▶ SOURCE TEXT:
----------
Thaw: How We Made a Cold Start Take 164ms
Every scale-to-zero platform makes the same trade. Scale to zero and you pay nothing while idle — but the next request eats a cold start. The whole game for a decade has been: how do you avoid making the user wait while a machine starts up?
Vercel's Fluid compute is the most polished answer on the avoid-the-cold-start side. Per their docs, it reduces cold starts through bytecode caching and function pre-warming on production, and it shares a single instance across concurrent invocations — reusing idle resources before scaling up. It bills active CPU (the time your code is executing) plus provisioned memory. Fluid doesn't make a cold start fast so much as arrange for you to rarely hit one. That's a genuinely good product decision, and for a lot of workloads it's the right one. (I'm describing it from Vercel's public docs — verify against theirs, they move fast.)
We wanted the other thing. Actually zero — the sandbox deleted, nothing left to run or bill while idle — and a cold start fast enough that you stop caring it happened. This post is how we got a real, deployed app to wake from a complete stop in about 164 milliseconds. We call it Thaw.
----------
(Extracted records)
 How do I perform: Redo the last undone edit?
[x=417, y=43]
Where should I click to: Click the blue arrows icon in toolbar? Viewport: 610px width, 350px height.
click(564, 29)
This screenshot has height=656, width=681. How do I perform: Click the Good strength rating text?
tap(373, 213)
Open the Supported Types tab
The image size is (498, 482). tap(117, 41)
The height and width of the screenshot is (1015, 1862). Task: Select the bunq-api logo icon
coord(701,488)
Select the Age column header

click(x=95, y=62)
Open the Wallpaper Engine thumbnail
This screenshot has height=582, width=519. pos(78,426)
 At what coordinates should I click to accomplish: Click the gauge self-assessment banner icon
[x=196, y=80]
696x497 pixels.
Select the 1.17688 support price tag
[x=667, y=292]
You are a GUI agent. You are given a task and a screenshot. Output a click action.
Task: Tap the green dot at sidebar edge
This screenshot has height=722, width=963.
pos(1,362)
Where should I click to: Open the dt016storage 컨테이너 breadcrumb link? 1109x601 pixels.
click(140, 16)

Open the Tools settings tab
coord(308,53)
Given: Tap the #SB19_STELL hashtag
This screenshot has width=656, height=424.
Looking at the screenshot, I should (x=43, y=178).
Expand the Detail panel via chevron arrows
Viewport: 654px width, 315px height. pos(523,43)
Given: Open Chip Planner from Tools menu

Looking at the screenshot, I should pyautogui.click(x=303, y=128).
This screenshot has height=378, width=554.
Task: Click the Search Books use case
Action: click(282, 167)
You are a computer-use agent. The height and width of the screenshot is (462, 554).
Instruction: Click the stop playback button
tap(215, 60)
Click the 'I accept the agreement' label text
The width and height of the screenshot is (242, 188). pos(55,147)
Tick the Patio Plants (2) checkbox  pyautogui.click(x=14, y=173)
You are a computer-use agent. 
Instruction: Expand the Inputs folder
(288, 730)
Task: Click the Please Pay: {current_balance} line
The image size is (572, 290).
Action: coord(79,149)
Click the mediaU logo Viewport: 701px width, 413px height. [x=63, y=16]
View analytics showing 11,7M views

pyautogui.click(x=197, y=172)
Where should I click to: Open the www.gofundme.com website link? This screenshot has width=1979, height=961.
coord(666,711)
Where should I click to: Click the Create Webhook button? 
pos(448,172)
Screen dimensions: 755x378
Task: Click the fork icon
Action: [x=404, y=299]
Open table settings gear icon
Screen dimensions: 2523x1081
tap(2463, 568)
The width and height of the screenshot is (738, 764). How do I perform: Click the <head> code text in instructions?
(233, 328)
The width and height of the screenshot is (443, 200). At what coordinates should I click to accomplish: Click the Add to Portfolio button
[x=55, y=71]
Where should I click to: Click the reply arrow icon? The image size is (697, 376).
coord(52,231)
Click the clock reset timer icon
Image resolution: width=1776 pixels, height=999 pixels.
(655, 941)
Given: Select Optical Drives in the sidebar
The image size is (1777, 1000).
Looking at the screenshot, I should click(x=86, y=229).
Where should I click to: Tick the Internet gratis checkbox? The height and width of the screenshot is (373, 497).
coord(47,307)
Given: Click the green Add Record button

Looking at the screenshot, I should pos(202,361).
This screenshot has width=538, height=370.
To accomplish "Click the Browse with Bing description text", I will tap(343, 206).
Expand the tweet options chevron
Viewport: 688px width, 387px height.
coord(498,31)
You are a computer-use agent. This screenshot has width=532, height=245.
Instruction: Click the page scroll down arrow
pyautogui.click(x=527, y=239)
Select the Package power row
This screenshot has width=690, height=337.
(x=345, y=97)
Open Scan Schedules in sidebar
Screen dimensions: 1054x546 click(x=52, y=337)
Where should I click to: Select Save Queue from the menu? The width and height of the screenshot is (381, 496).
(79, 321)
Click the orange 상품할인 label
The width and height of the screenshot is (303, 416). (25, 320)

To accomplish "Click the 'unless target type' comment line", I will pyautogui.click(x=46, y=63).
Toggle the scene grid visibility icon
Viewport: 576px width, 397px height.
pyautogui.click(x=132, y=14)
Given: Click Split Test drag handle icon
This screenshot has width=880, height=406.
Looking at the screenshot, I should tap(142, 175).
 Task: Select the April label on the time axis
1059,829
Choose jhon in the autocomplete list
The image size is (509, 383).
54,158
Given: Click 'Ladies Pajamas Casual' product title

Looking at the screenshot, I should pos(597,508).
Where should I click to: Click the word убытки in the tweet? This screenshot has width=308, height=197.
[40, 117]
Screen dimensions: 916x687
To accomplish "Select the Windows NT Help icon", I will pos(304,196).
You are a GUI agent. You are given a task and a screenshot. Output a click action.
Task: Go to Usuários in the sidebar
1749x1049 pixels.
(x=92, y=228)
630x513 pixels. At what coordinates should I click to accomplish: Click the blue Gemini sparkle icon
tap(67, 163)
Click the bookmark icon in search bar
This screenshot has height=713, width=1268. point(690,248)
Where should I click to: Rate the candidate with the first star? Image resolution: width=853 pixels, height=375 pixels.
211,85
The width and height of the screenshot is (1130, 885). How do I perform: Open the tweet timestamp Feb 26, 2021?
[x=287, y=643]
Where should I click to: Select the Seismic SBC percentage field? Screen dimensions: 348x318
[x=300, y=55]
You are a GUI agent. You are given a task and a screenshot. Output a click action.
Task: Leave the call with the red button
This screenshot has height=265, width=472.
----------
▶ WHAT YOU NEED TO DO:
(1) Extract the records verbatim, from their first line up to and including the line that contains "The width and height of the screenshot is (242, 188).".
(2) Extend the post on Thaw's 164-millisecond cold start, beginning immediately after its final sentence.
The records bear no relation to the text that precedes them.

▶ PER-TASK ANSWERS:
(1)
 How do I perform: Redo the last undone edit?
[x=417, y=43]
Where should I click to: Click the blue arrows icon in toolbar? Viewport: 610px width, 350px height.
click(564, 29)
This screenshot has height=656, width=681. How do I perform: Click the Good strength rating text?
tap(373, 213)
Open the Supported Types tab
The image size is (498, 482). tap(117, 41)
The height and width of the screenshot is (1015, 1862). Task: Select the bunq-api logo icon
coord(701,488)
Select the Age column header

click(x=95, y=62)
Open the Wallpaper Engine thumbnail
This screenshot has height=582, width=519. pos(78,426)
 At what coordinates should I click to accomplish: Click the gauge self-assessment banner icon
[x=196, y=80]
696x497 pixels.
Select the 1.17688 support price tag
[x=667, y=292]
You are a GUI agent. You are given a task and a screenshot. Output a click action.
Task: Tap the green dot at sidebar edge
This screenshot has height=722, width=963.
pos(1,362)
Where should I click to: Open the dt016storage 컨테이너 breadcrumb link? 1109x601 pixels.
click(140, 16)

Open the Tools settings tab
coord(308,53)
Given: Tap the #SB19_STELL hashtag
This screenshot has width=656, height=424.
Looking at the screenshot, I should (x=43, y=178).
Expand the Detail panel via chevron arrows
Viewport: 654px width, 315px height. pos(523,43)
Given: Open Chip Planner from Tools menu

Looking at the screenshot, I should pyautogui.click(x=303, y=128).
This screenshot has height=378, width=554.
Task: Click the Search Books use case
Action: click(282, 167)
You are a computer-use agent. The height and width of the screenshot is (462, 554).
Instruction: Click the stop playback button
tap(215, 60)
Click the 'I accept the agreement' label text
The width and height of the screenshot is (242, 188). pos(55,147)

(2)
Start with the two honest numbers
Before Thaw, a scaled-to-zero app on PandaStack woke by cold-booting. We delete the whole sandbox when an app goes idle — CPU, RAM, and disk all freed, nothing left running — and on the next request we boot a fresh microVM from the app's baked disk image, pulled from object storage. That's true scale-to-zero, and it's honest: $0 while idle. But the wake was about 54 seconds. Break it down and most of it is unavoidable with a cold boot: roughly 26s to pull the multi-gigabyte image, ~8s for the kernel and init, then ~20s for the app process to start and bind its port.
The other number we already had was 64 milliseconds. That's how long it takes us to restore a baked Firecracker snapshot for a base template — the same snapshot-restore path that gives our sandboxes a 179ms p50 create with no warm pool. A snapshot restore isn't a boot. The kernel is already up, init has already run, the process is already in memory. You're mapping a frozen machine back into existence, not building one.
So the question wrote itself. App wake was 54 seconds because it was a boot. Snapshot restore was 64 milliseconds because it wasn't. What would it take to make app wake a restore?
Why apps couldn't just use snapshots already
Because we'd been burned by exactly this, and the scar tissue was load-bearing. Earlier in PandaStack's life an app's deploy did capture a memory snapshot — and it caused a genuinely nasty incident. The app would sleep, wake, serve perfectly for the smoke test, and then start throwing filesystem I/O errors hours later. The cause was subtle and worth stating precisely, because it's the whole reason Thaw is designed the way it is.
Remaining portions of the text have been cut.